> WRITTEN INSTRUCTION
Reproduce the rows from the line containing "You are a computer-use agent. 408x305 pixels." through the line containing "click(413, 34)", with both of those lines included. Omit the pictures from your answer.

[Stored records]

** begin **

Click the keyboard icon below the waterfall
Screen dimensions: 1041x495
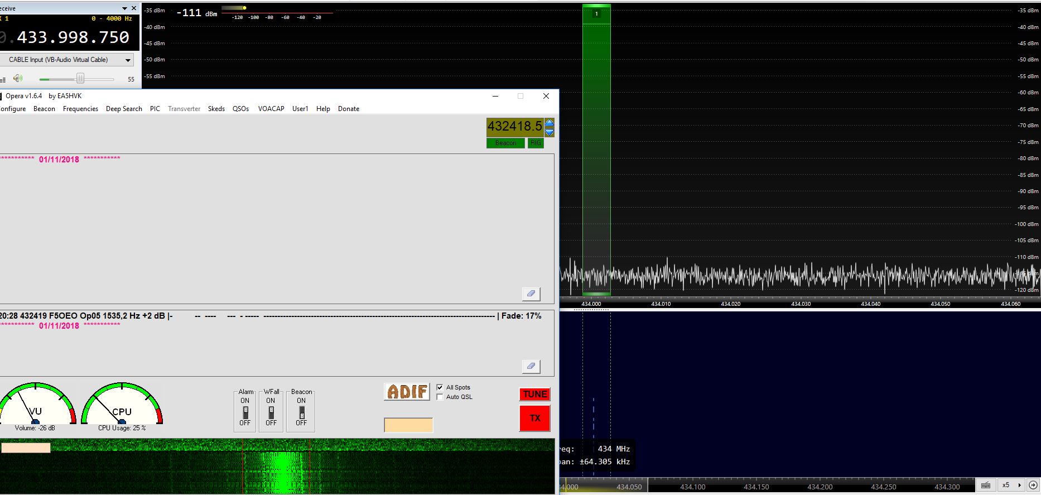pyautogui.click(x=986, y=485)
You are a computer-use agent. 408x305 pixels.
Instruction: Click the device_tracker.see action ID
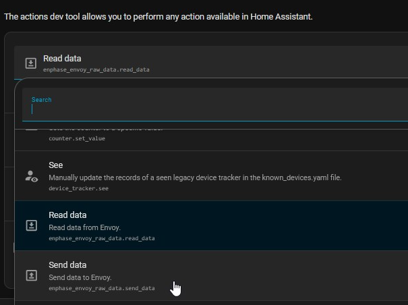[78, 188]
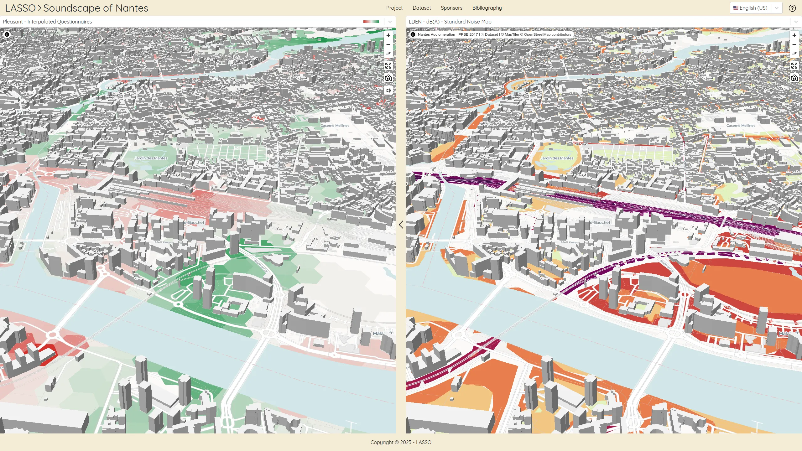Collapse right map attribution info icon
The width and height of the screenshot is (802, 451).
click(413, 34)
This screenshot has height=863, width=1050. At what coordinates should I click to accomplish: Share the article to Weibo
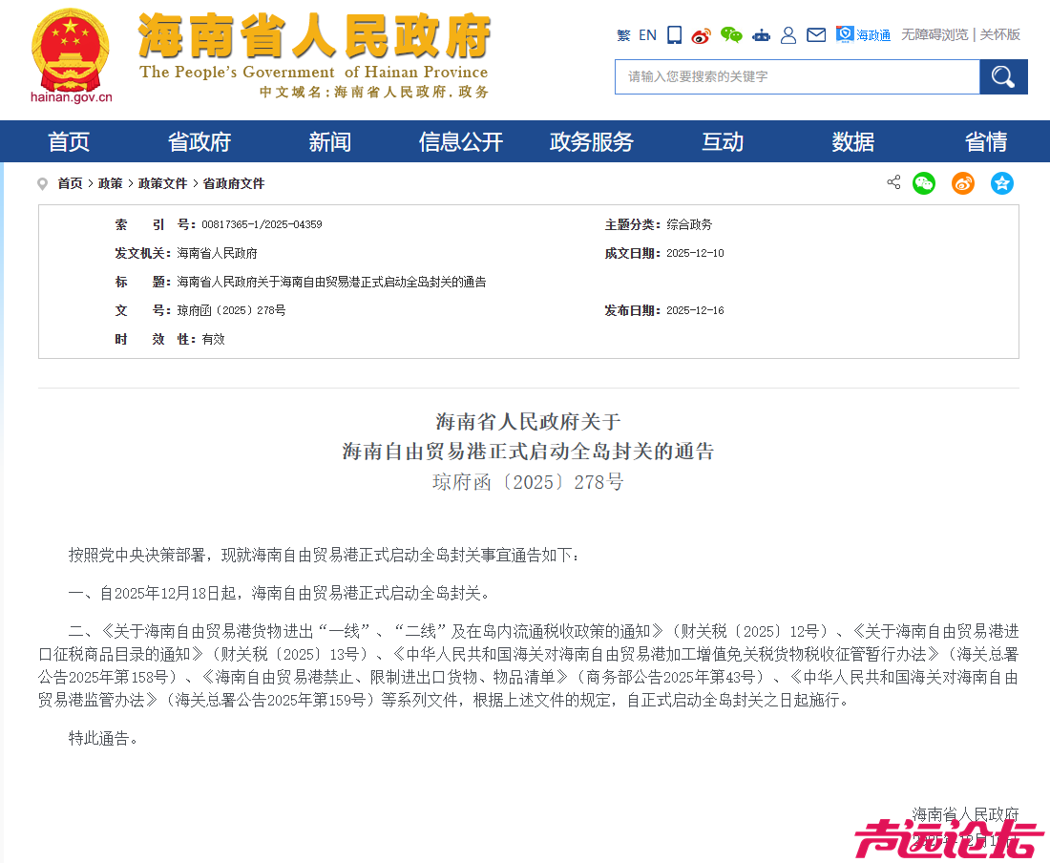coord(963,183)
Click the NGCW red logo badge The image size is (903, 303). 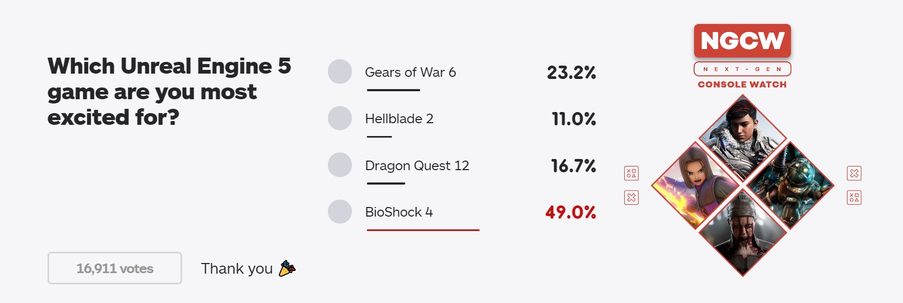[742, 41]
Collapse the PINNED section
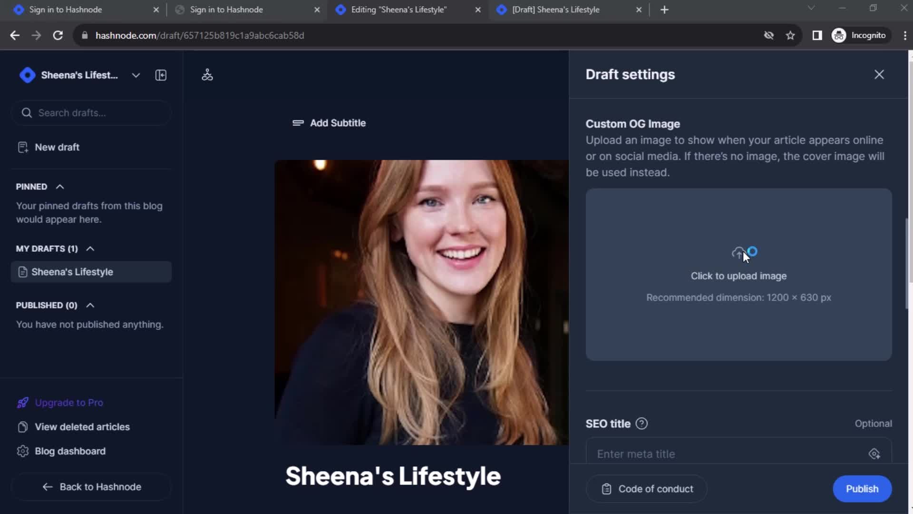 [59, 187]
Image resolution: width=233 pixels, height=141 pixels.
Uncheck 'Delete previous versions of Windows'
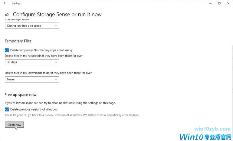point(7,109)
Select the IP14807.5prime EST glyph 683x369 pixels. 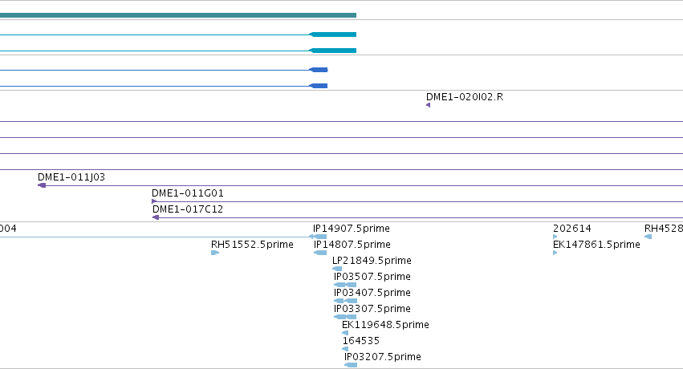coord(320,253)
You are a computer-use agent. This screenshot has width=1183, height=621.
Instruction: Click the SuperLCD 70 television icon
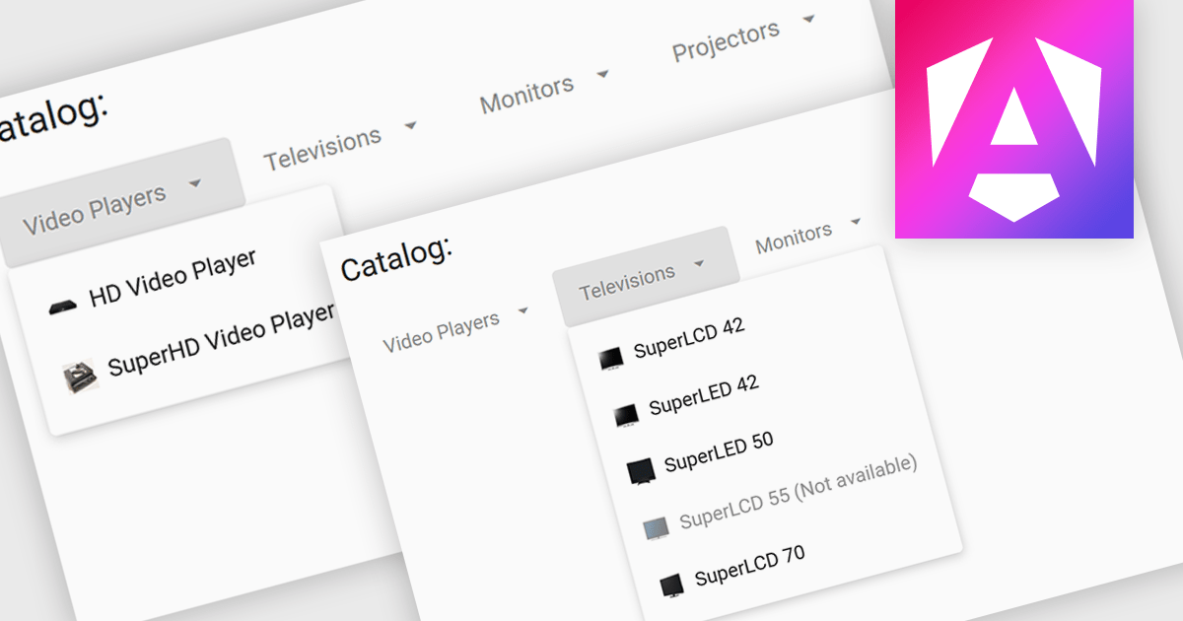[671, 585]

** end **

> RIGHT ANSWER
You are a computer-use agent. 408x305 pixels.
Instruction: Click the device_tracker.see action ID
[78, 188]
Collapse right map attribution info icon
The width and height of the screenshot is (802, 451).
click(413, 34)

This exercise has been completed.